Uma terceira cidade chinesa colocou hoje os seus habitantes em confinamento, após ter diagnosticado um caso de covid-19, numa altura em que as autoridades temem que novos surtos coincidam com a realização dos Jogos Olímpicos de Inverno em Pequim.

A cidade de Heihe, situada na fronteira com a Rússia, ordenou hoje que os seus moradores permaneçam em casa, segundo um comunicado das autoridades locais.

A cidade, que fica junto à cidade russa de Blagoveshchensk, começou a rastrear os seus 1,6 milhão de habitantes. Os transportes públicos foram suspensos e nenhum veículo pode sair da cidade.

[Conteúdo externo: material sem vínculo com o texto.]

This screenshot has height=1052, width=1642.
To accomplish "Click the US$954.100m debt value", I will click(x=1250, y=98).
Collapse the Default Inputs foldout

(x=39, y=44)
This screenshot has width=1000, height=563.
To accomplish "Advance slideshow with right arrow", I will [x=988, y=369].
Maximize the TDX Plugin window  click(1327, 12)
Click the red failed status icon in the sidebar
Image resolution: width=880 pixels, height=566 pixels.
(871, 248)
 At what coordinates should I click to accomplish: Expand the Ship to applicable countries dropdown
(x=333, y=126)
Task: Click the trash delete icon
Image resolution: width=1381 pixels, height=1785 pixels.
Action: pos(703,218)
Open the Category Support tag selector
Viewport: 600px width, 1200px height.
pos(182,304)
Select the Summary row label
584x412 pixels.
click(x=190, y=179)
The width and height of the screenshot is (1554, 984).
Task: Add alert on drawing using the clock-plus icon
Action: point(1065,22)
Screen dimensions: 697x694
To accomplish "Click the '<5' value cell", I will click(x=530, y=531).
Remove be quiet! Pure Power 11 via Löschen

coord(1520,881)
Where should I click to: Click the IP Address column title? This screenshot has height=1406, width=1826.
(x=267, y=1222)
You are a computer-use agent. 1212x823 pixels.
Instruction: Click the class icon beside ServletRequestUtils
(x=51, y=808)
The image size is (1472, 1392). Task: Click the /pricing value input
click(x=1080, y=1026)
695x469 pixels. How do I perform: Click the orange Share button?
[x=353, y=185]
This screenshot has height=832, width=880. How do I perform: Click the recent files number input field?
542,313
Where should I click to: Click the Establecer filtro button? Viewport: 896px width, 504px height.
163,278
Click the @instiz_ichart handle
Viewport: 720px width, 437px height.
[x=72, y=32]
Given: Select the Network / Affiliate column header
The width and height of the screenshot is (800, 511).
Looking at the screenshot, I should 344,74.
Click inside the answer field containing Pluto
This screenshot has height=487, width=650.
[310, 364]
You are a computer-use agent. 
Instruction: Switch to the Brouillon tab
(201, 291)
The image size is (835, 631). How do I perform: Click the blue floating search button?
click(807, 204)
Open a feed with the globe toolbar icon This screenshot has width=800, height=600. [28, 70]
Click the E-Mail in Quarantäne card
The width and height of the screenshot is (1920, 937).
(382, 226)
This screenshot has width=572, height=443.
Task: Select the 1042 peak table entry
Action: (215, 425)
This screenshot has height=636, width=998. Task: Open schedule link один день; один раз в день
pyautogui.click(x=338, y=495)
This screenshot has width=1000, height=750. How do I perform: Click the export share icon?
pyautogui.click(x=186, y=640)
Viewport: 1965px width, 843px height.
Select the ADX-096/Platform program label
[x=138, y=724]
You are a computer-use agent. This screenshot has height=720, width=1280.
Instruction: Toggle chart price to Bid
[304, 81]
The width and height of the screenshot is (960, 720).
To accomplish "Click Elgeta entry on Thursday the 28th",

Também a cidade de Ejin, junto à Mongólia, foi confinada.

Quase seis milhões de chineses estão agora sujeitos a medidas de confinamento, dois dias depois de uma decisão semelhante ter sido decretada na cidade de Lanzhou (4 milhões de habitantes), no noroeste da China.

O país asiático, onde o novo coronavírus apareceu, no final de 2019, conseguiu controlar amplamente a epidemia, a partir da primavera de 2020, através da adoção de medidas drásticas, incluindo o encerramento das fronteiras.

O regime comunista enfrenta agora surtos esporádicos. Pelo menos 11 províncias do país registaram casos recentemente.

No total, a China diagnosticou 23 novos casos de covid-19, nas últimas 24 horas, metade do número do dia anterior.

Dezenas de milhares de outros residentes foram colocados em confinamento, em bairros onde foram diagnosticados casos, incluindo em Pequim.

A capital chinesa está a preparar-se para acolher os Jogos Olímpicos de Inverno, em fevereiro, sob restrita vigilância: os atletas devem ter sido vacinados ou cumprir 21 dias de quarentena após chegarem à China.

Apenas pessoas residentes na China poderão assistir ao evento.